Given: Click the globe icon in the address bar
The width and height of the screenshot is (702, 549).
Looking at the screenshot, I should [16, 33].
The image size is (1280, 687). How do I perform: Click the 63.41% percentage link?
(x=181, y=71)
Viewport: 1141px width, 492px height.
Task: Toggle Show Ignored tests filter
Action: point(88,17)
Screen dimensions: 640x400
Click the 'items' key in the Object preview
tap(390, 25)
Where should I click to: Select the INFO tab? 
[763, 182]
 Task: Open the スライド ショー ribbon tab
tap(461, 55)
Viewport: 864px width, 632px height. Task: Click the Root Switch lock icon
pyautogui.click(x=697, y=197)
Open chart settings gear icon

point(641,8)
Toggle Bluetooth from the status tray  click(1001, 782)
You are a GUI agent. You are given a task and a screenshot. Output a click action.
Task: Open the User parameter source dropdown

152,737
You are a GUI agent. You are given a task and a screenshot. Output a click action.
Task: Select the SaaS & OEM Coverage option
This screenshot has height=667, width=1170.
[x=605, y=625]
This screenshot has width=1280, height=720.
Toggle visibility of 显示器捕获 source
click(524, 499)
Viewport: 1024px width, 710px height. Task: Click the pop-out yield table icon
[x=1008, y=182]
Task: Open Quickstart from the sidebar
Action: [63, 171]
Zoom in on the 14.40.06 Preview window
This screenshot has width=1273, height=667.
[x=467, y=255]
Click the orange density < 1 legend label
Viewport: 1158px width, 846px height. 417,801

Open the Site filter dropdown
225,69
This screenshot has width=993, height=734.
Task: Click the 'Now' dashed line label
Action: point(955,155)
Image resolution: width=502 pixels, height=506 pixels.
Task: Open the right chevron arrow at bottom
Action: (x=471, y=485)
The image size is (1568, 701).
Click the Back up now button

▸ Directions: Repeat the whole listing above exactly.

▸ Response area:
Given: Click the globe icon in the address bar
The width and height of the screenshot is (702, 549).
Looking at the screenshot, I should [16, 33].
The image size is (1280, 687). How do I perform: Click the 63.41% percentage link?
(x=181, y=71)
Viewport: 1141px width, 492px height.
Task: Toggle Show Ignored tests filter
Action: point(88,17)
Screen dimensions: 640x400
Click the 'items' key in the Object preview
tap(390, 25)
Where should I click to: Select the INFO tab? 
[763, 182]
 Task: Open the スライド ショー ribbon tab
tap(461, 55)
Viewport: 864px width, 632px height. Task: Click the Root Switch lock icon
pyautogui.click(x=697, y=197)
Open chart settings gear icon

point(641,8)
Toggle Bluetooth from the status tray  click(1001, 782)
You are a GUI agent. You are given a task and a screenshot. Output a click action.
Task: Open the User parameter source dropdown

152,737
You are a GUI agent. You are given a task and a screenshot. Output a click action.
Task: Select the SaaS & OEM Coverage option
This screenshot has height=667, width=1170.
[x=605, y=625]
This screenshot has width=1280, height=720.
Toggle visibility of 显示器捕获 source
click(524, 499)
Viewport: 1024px width, 710px height. Task: Click the pop-out yield table icon
[x=1008, y=182]
Task: Open Quickstart from the sidebar
Action: [63, 171]
Zoom in on the 14.40.06 Preview window
This screenshot has width=1273, height=667.
[x=467, y=255]
Click the orange density < 1 legend label
Viewport: 1158px width, 846px height. 417,801

Open the Site filter dropdown
225,69
This screenshot has width=993, height=734.
Task: Click the 'Now' dashed line label
Action: point(955,155)
Image resolution: width=502 pixels, height=506 pixels.
Task: Open the right chevron arrow at bottom
Action: (x=471, y=485)
The image size is (1568, 701).
Click the Back up now button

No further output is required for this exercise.